Ontem foi meu aniversário. Uma data que eu adoro, principalmente porque tive a sorte de encontrar alguém muito especial para dividir comigo o dia mais romântico do ano. Eu sou do tempo em que era normal nascer de... parto normal, então chegar ao mundo no Dia dos Namorados não foi nada planejado pela minha família. Foi meu instinto de artista pedindo pra nascer. É claro que se eu fosse solteira ou mal casada, na minha atual idade, essa data correria o risco de ser a minha tristeza hehehe! Mas é impressionante a força que as coisas têm quando elas vão acontecer, como diriam os fatalistas. E aqui estou, nascida no dia 12, vestida com meu Amor, cheia de sonhos e desejos que vão se realizar nos próximos 100 anos que ainda devo ter de vida! E a melhor parte de qualquer aniversário são as comemorações. Desde os parabéns das pessoas que realmente gostam da gente e querem fazer parte da nossa vida de forma saudável, até as surpresas que a gente descobre guardadas pra nós... e ontem foi assim! Não vou contar tudo, mas como o blog é sobre comida, vou falar rapidinho como foi meu cardápio do dia, antes de partir para o que realmente importa: a descrição do nosso jantar num lugar muito especial de Floripa. 
Bem, acordei com uma bandeja de torradinhas, iogurte e chocolate que a filha me preparou antes de sair correndo pra escola (um carinho que só eu sei o quanto foi enorme, visto que ela sempre sai em cima da hora), depois veio outra bandeja de café da manhã do marido (croissant, ovo mexido com trufas, suco de laranja - que ele sabe que é o meu preferido para o desjejum - e meu café americano de todas as manhãs).

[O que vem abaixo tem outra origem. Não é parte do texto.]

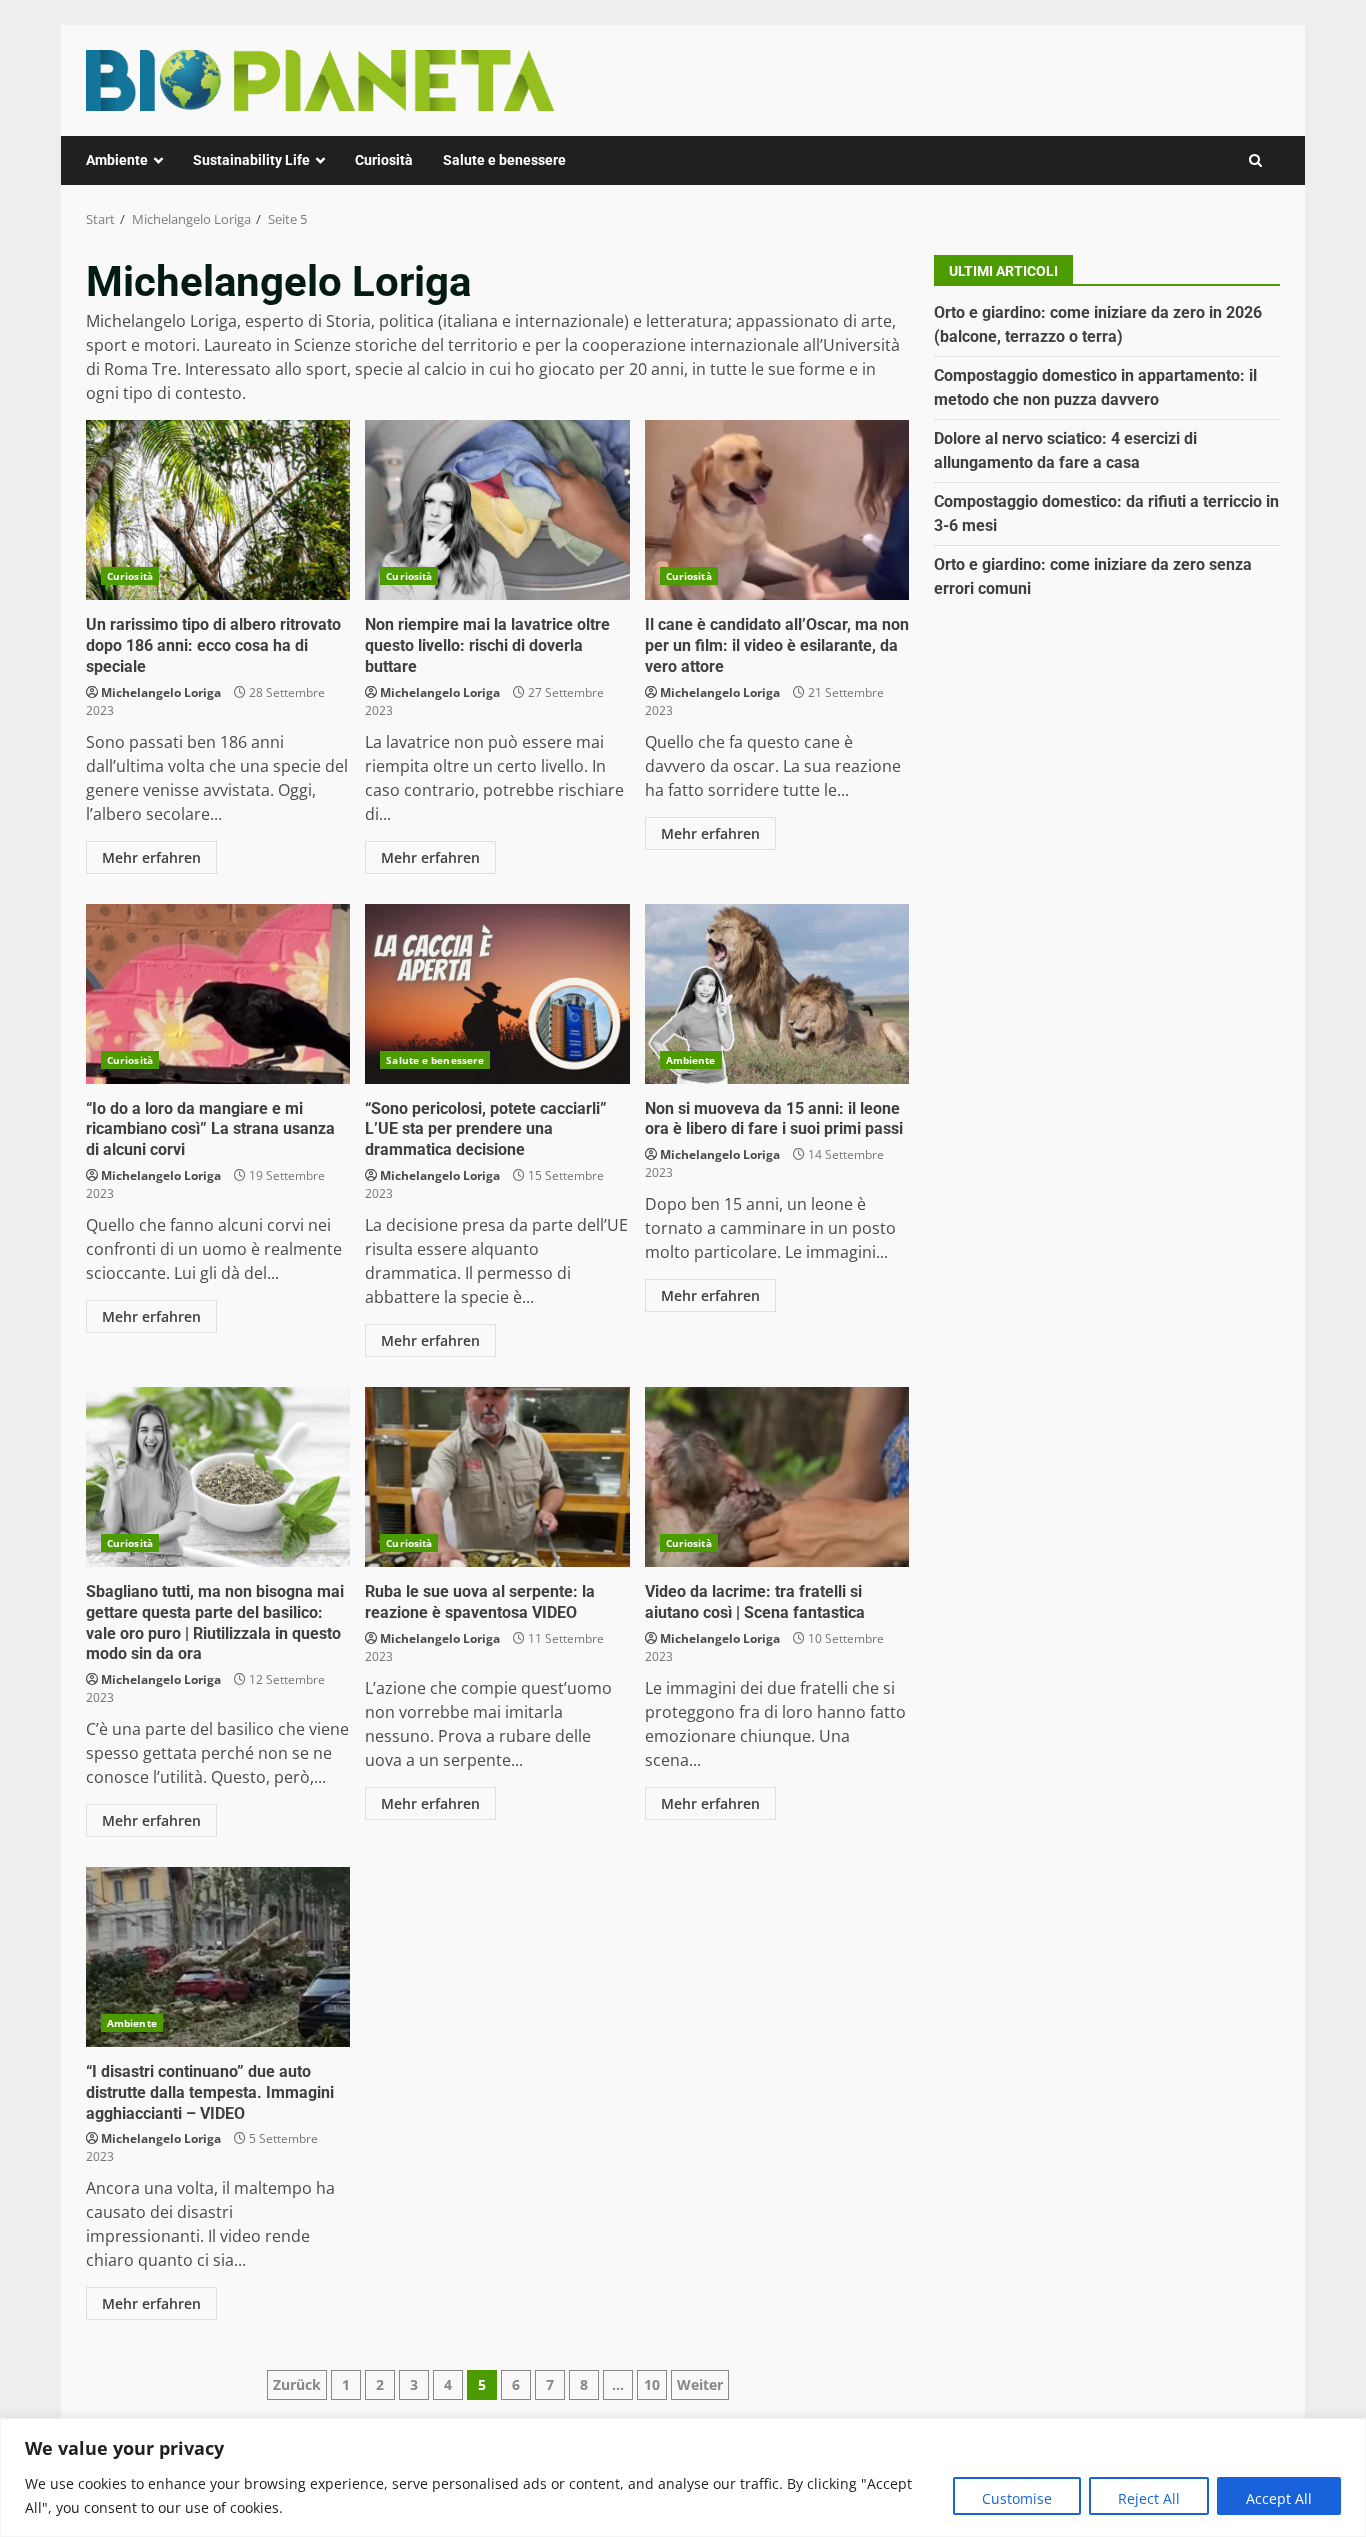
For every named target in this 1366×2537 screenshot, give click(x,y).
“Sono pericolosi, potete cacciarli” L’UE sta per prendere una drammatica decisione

O almoço em família foi à beira-mar, num recanto sobre o qual eu ainda quero escrever melhor numa outra oportunidade. E o jantar - agora sim - de extremo bom gosto, foi para casais apaixonados, na Cantina Sangiovese, um espaço na histórica freguesia de Santo Antônio de Lisboa que reúne uma galeria de artes, uma excelente carta de vinhos (dividida por regiões e especificidades das garrafas) e uma cozinha que fabrica a própria massa - essa sim, uma pasta de qualidade na Ilha! O idealizador do espaço, Helton Costa, foi eleito o chef do ano pela Veja Comer & Beber Santa Catarina - 2011/2012. E não é só isso. A Cantina também levou os prêmios de Restaurante revelação e Melhor carta de vinhos, tornando-se grande destaque entre os atuais restaurantes de Floripa.
Tinha como não conferir? Lá fomos nós. Como era uma noite especial, havia um menu degustação para os casais que quisessem optar por tal serviço. Com entrada, prato principal e sobremesa, a comemoração sairia R$85,00 por pessoa (sem bebida). Pedimos o cardápio da casa e vimos que todos os pratos serviam 2 pessoas, sendo o mais caro deles em torno de R$130,00. Optamos, então, por bruschettas de parma (R$18,00 4 unid.) como entrada. Na nossa opinião, ficou claro que o chef quis agradar ao paladar do brasileiro e cometeu o pecado de fritar o pobre parma, que ficaria muito mais saboroso se fosse servido cru num pedaço de pão, com uma base de tomate. Ponto. A foto não ajudou muito, porque eu quis focar o detalhe impresso no prato, mas aí vai:


Como prato principal, pedimos o que consideramos o casamento perfeito da noite - fora o nosso, é claro =) - fettuccine de manjericão com paleta de cordeiro (R$86,00), de comer rezando - atentem para o charme da travessa onde nos serviram o fettuccine!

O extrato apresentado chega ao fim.